Re: Vinca major or minor?


p.k.peirce@att.net wrote:
> 
> To Alessandra and all,
> 
> I am researching Vinca (major and minor) for a writing project. I have been
> trying to figure out if the one used in antiquity, as in ancient Rome, was
> Vinca major or V. minor, or both. I wondered if the answer is obvious to
> someone who lives in Italy (by the fact that only one is commmonly seen there
> now), or if the historical record reveals which one was grown then and used for
> garlands and wreaths. I have guessed it was V. major, since this one is the
> less hardy. Also because it is the one cited by traditional herbalists, so
> maybe the one first known, but would like to have sounder reasons to decide.
> 
> Any thoughts or information appreciated.
> 
> Pam Peirce,
> San Francisco, CA

This is one of those entertainingly tendentious  questions which leads
one up a gum tree and into a mares nest. The first problem is to work
out when the
classical authors were really writing about Vinca and when they were
referring
to something entirely different.
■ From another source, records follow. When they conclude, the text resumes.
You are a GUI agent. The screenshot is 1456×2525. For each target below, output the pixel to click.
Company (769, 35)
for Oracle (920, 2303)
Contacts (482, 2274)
The classical Greek word is "Klematis"
for which
the  Loeb translation of Pliny offers  Convolvolus arvensis  and C
scammonia, also a translation of "Clematis aegyptia" as Vinca minor.
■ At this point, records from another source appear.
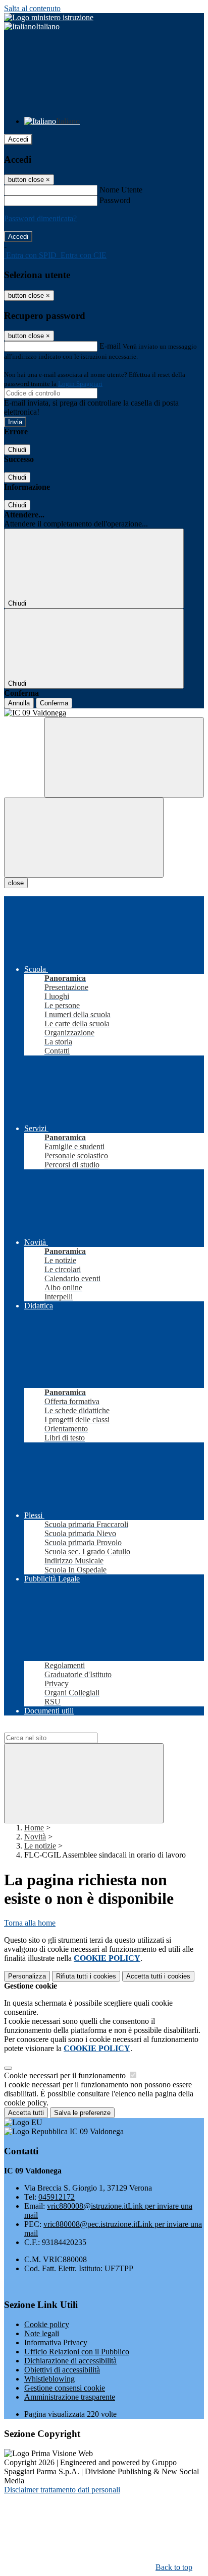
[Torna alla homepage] (104, 712)
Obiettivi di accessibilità (62, 2369)
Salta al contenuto (32, 8)
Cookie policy (46, 2324)
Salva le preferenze (82, 2113)
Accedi (18, 139)
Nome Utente (120, 189)
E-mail (110, 346)
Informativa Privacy (55, 2342)
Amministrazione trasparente (69, 2397)
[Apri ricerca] (124, 757)
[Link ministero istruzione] (48, 17)
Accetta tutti (158, 1976)
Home (34, 1827)
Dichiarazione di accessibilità (70, 2360)
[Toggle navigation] (84, 838)
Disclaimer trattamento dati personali (62, 2489)
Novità (35, 1836)
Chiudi (17, 449)
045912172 (56, 2197)
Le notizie (40, 1845)
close (16, 883)
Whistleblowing (49, 2378)
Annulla (19, 703)
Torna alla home (30, 1923)
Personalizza (27, 1976)
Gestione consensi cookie (64, 2388)
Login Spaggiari (80, 383)
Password (114, 200)
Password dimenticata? (40, 218)
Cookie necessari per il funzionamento (66, 2075)
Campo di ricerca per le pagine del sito (65, 1728)
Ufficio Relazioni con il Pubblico (76, 2351)
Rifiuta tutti (86, 1976)
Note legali (41, 2333)
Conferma (54, 703)
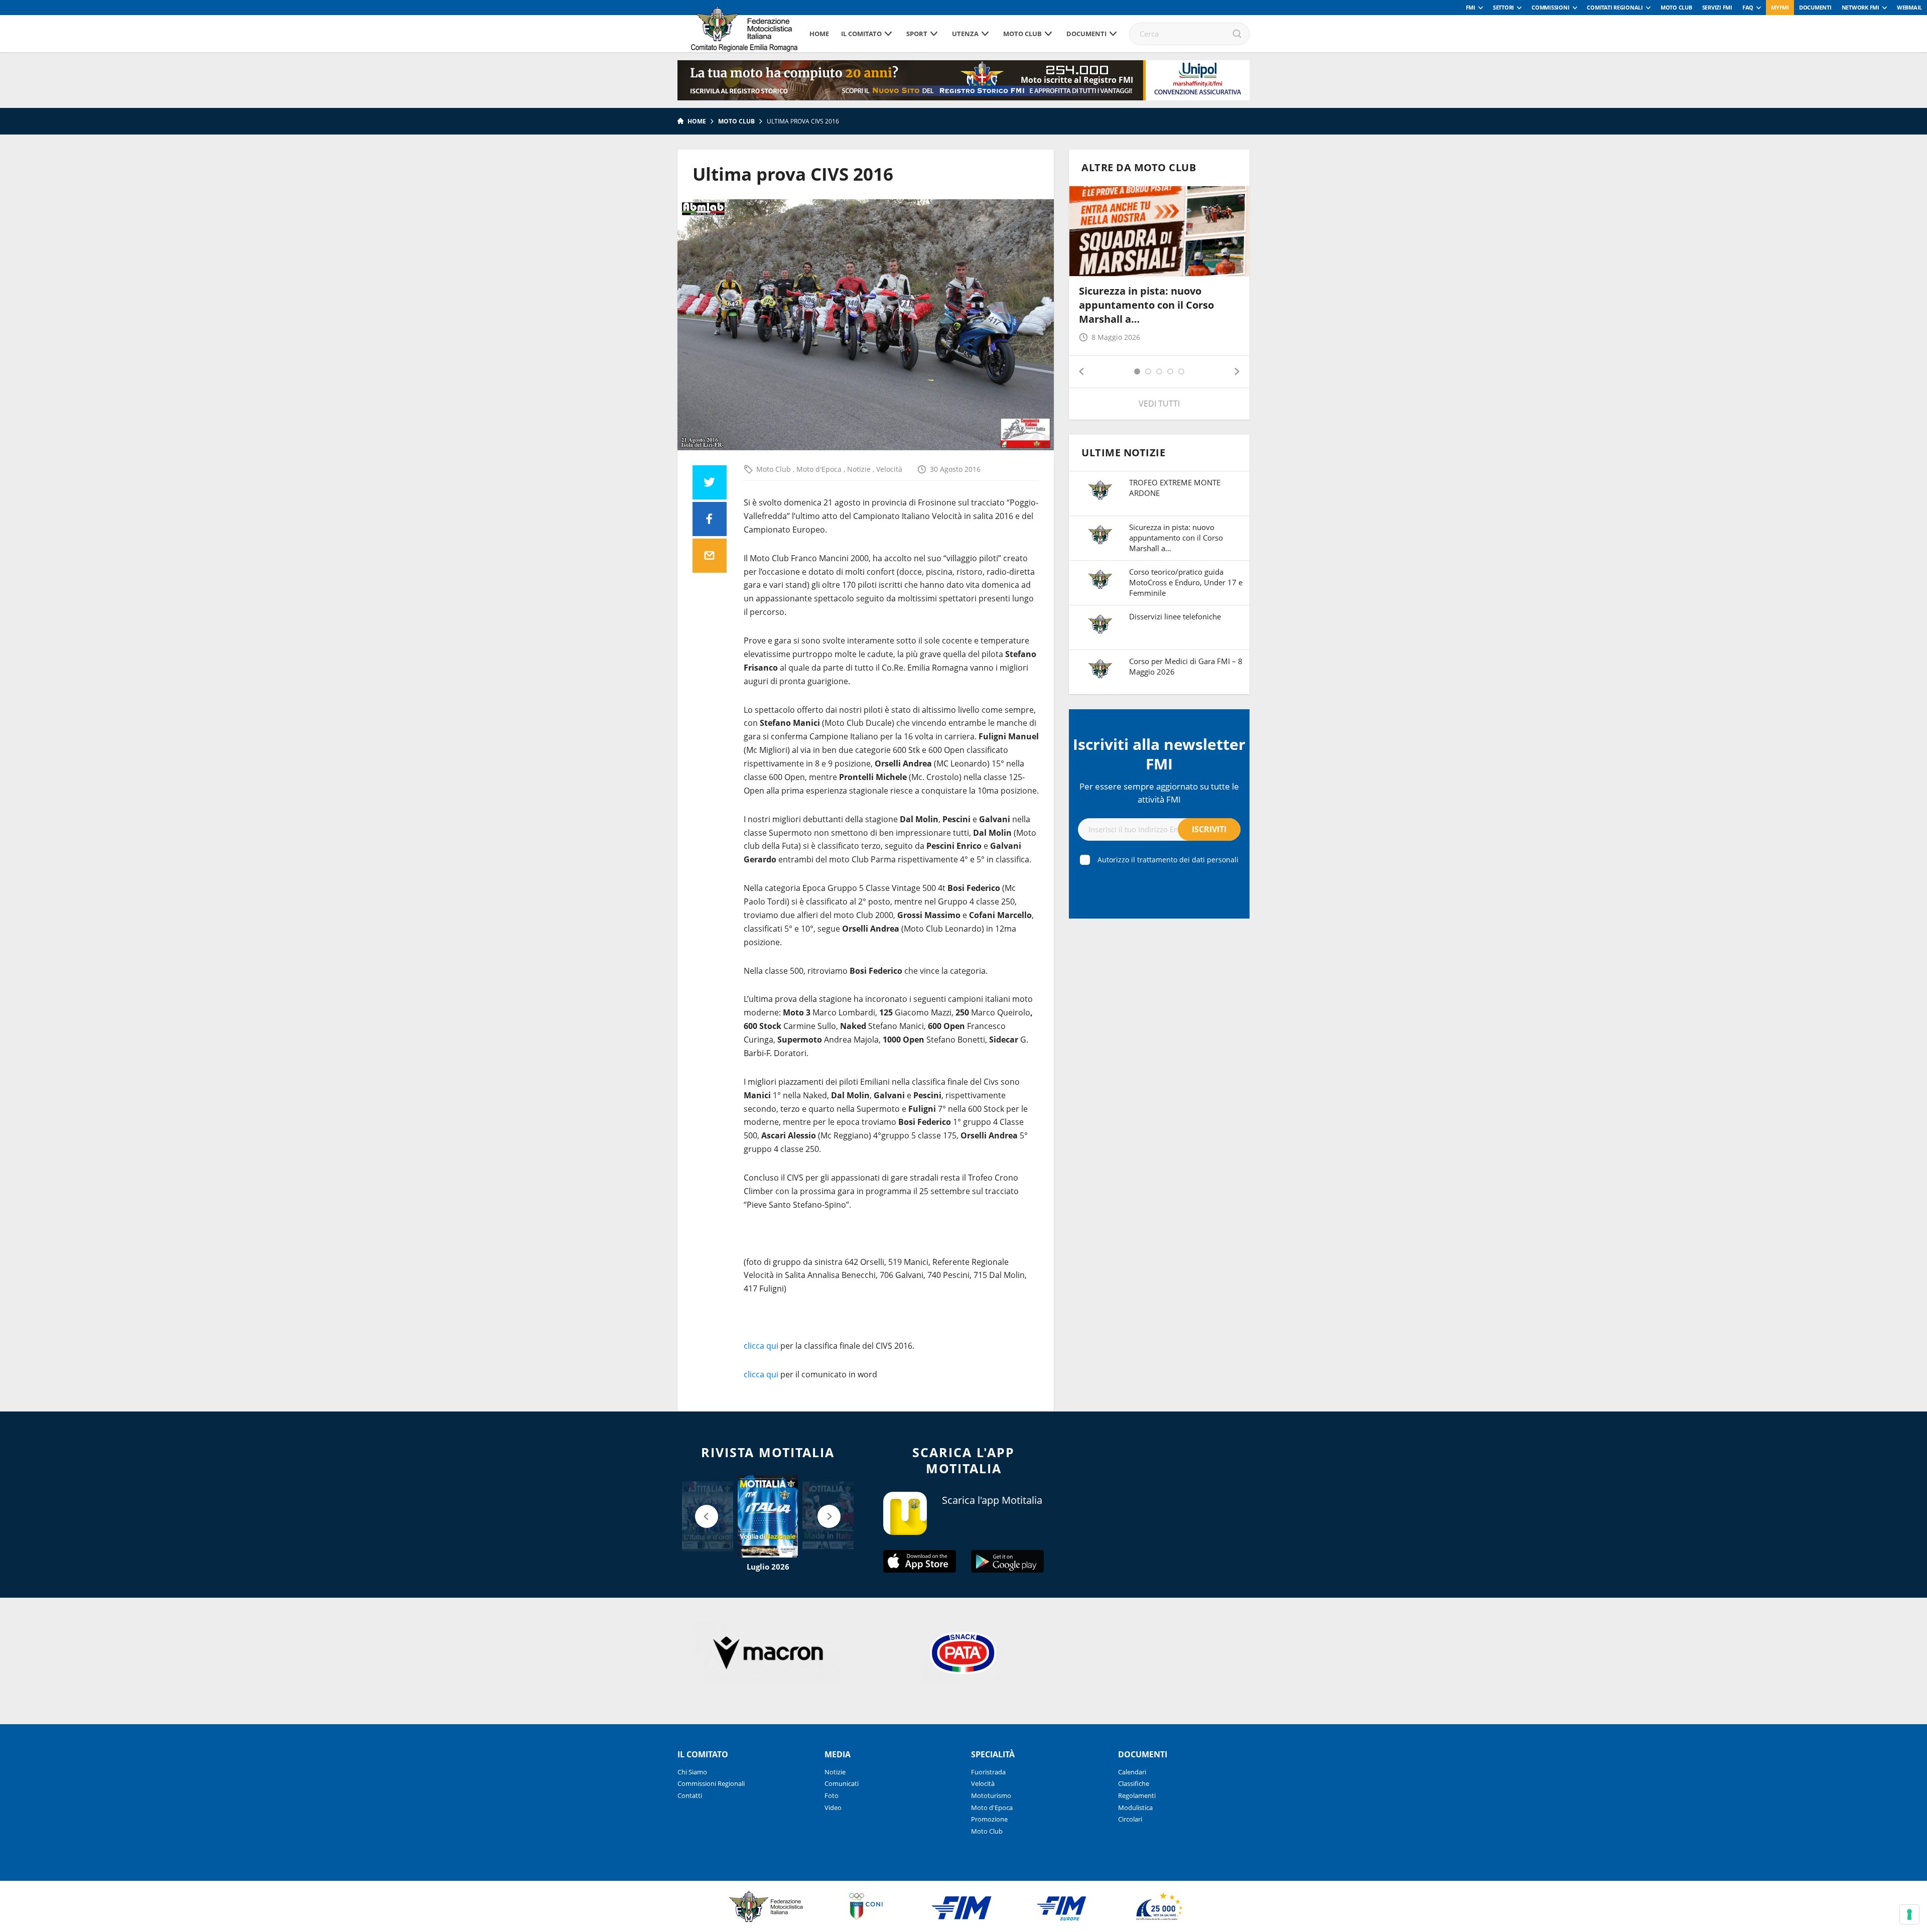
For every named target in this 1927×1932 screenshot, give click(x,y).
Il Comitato (861, 33)
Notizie (860, 469)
This latter, Pliny claims, is also known as daphnoidies  and
polygonoides. However in this instance Pliny may have miscopied
Dioscorides who distinguishes between Klematis (translated as Vinca
Minor in the Gunther/Goodyer edition)  also known as Daphnoides,
Myrsinoides and Polygonides (sic), and Klematis etera (No translation in
Gunther/Goodyer)  which, Dioscorides writes,  some call Epigetis,  ye
Egyptians phylacuum, ye Romans ambuxus. "Ambuxus" appears neither in
Pliny nor in Lewis & Short.  Of the two Anicia juliana-based
illustrations in Dioscorides, with some stretch of the imagination, that
of "Klematis" could be thought to resemble Vinca, but that of "Klematis
etera" could be an Eryngium run over by a cart for all it tells us about
what the plant is 
More clues lie in the 1547 edition of Mattioli who in his commentary on
"Klematis" in Dioscorides, writes "Chiamasi la clematide della prima
descrittione volgarmente in Toscana provenca, di cui usano le donne fa
le ghirlande a i fanciullini e parimente alle virginelle che muiono, (
on which, in her "Medieval English Gardens", Teresa McLean writes about
Periwinkle being used for "death garlands", particularly to crown
criminals en route to execution)  ne
pero retrovare io in questa nota alcuna, che ripugni, ch'ella non sia la
clematide messa nella prima spetie..... and on and on he runs, slagging
off all those he considers to have  misidentified the plant in his
customary fashion.
However, as it takes me an hour with a dictionary to work out what
exactly he is writing about, I will leave it to Alessandra to fill in
the gaps.What is significant is that the illustrations are infinitely
better than in Gunther/Goodyer, so that the first is clearly a vinca and
the second, as Mattioli points out, is equally clearly Clematis vitalba.
Odd that neither Pliny, at a superficial glance, at least, mentions
Vinca in his chapter  on garland making (though Farrer in her
"Ancient Roman Gardens" suggests I might have missed it) nor does Cato.
Riddle of North Carolina, one of the world experts on Diosorides, in his
paper "Ancient & Medieval chemotherapy, seems to be alone
in identifying Dioscorides Klematis as Vinca major. "Petit pervanche"
appears in a great many medieval French paintings but then translators
and art
historians seem to have taken it for granted that all Pervanche are
petit and there are no big ones. From Albertus Magnus "Semperviva
dicitur alio nomine pervinca" which adds a further dimension to the
confusion....well that was fun and now the rain's stopped, I had better
go and do something more constructive. Hope it's given you, if not a
pointer in the right direction, some different directions to follow up.